Holy shit, Xzi and I are in near total agreement about something!


----------



## UltraDolphinRevolution (Aug 25, 2019)

In a way, China is farming the lower classes in the US by holding US bonds (still number 1 in the world, but much lower than in the past) and the USA are farming cheap laborers in China.
In case of a decoupling of the economies the best outcome would be for the USA to re-establish a solid middle class (unlikely, to be honest - the production would likely move to other low income countries) and for China to avoid the middle income trap (forced to put emphasis on high-end products).


----------



## morvoran (Aug 25, 2019)

Xzi said:


> For the most part I agree with this, but ultimately tariffs do nothing to solve the issue. As long as Americans continue to buy Chinese goods from Wal-Mart and Amazon, we're just imposing higher taxes on ourselves. Not to mention strangling our agricultural industry.





Hanafuda said:


> Holy shit, Xzi and I are in near total agreement about something!



I can't believe it either, hanafuda.  It almost sounds like Xzi is waking up and becoming a nationalist and against increasing taxes.  And to think, I thought he was a lost cause.




Xzi said:


> Like it or not, as things stand now there can be no victory in a trade war with China. They've got all the leverage.

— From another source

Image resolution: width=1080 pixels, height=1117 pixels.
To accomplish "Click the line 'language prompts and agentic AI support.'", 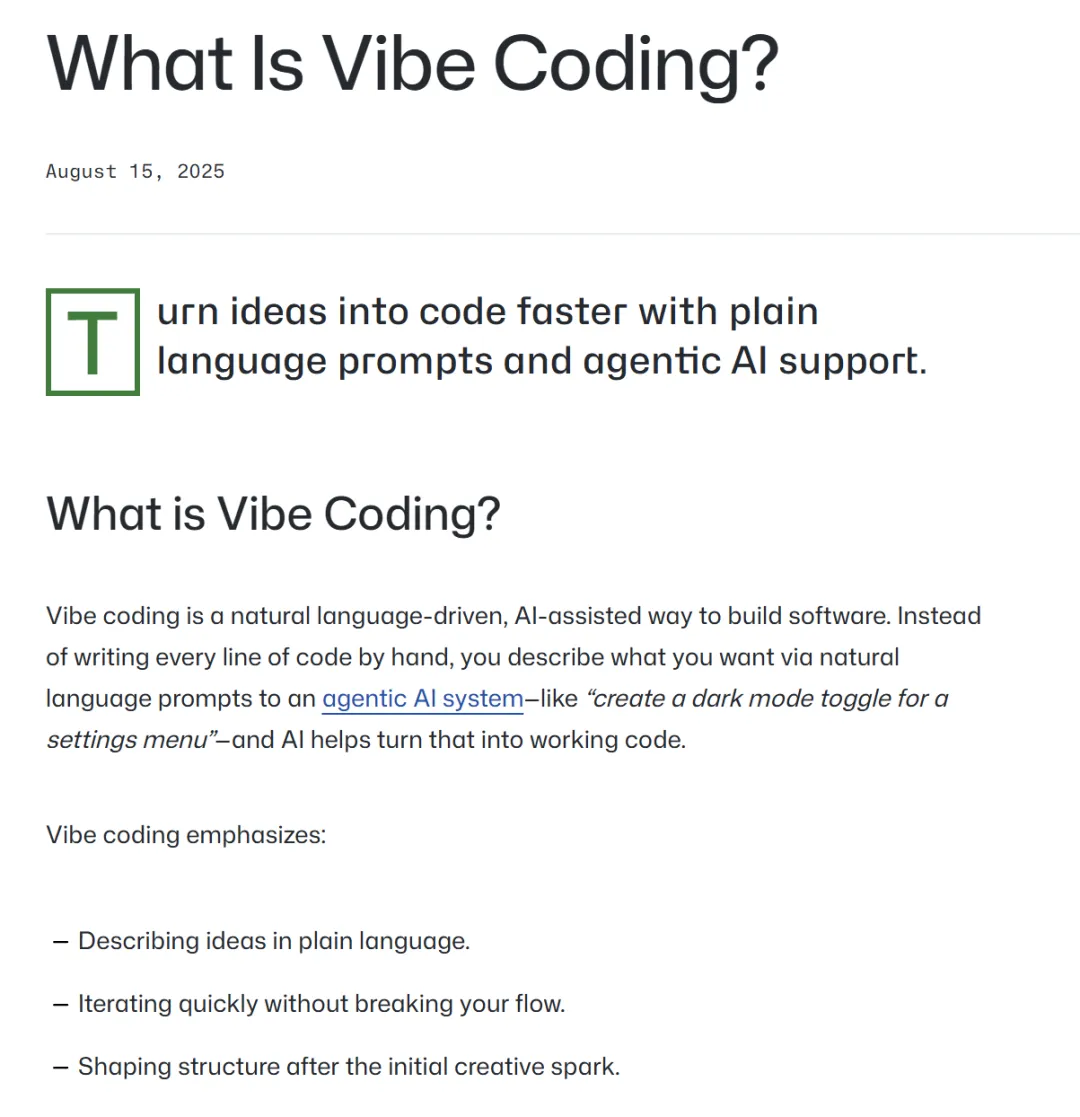I will pyautogui.click(x=542, y=362).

Actually, with the US being the world's greatest economy and being self sufficient on most things we as Americans need, we have all the leverage.  China is increasing tariffs on about $75 million of our goods while we are increasing tariffs on over $300 million. You can agree that is a very big difference.  To compensate, the goods we buy may increase pennies on the dollar.  China is devaluing their yuan.  Chinese workers are already paid very little as it is, so if their currency loses value, then they become poorer.  China can only devalue so much before their people start to revolt and protest.  American companies doing business in China are already starting to look at alternatives elsewhere.  Stock holders are pulling out of China based companies (see the latest drop of the DOW this past week).

In the long run, the tariffs will work in our favor if China still wants to have an economy at all.  If you still disagree, then think about the Albert Einstein's definition of insanity, "doing the same thing over and over again and expecting different results" which is what the several past presidents had done.


----------



## Xzi (Aug 25, 2019)

morvoran said:


> I can't believe it either, hanafuda.  It almost sounds like Xzi is waking up and becoming a nationalist and against increasing taxes.  And to think, I thought he was a lost cause.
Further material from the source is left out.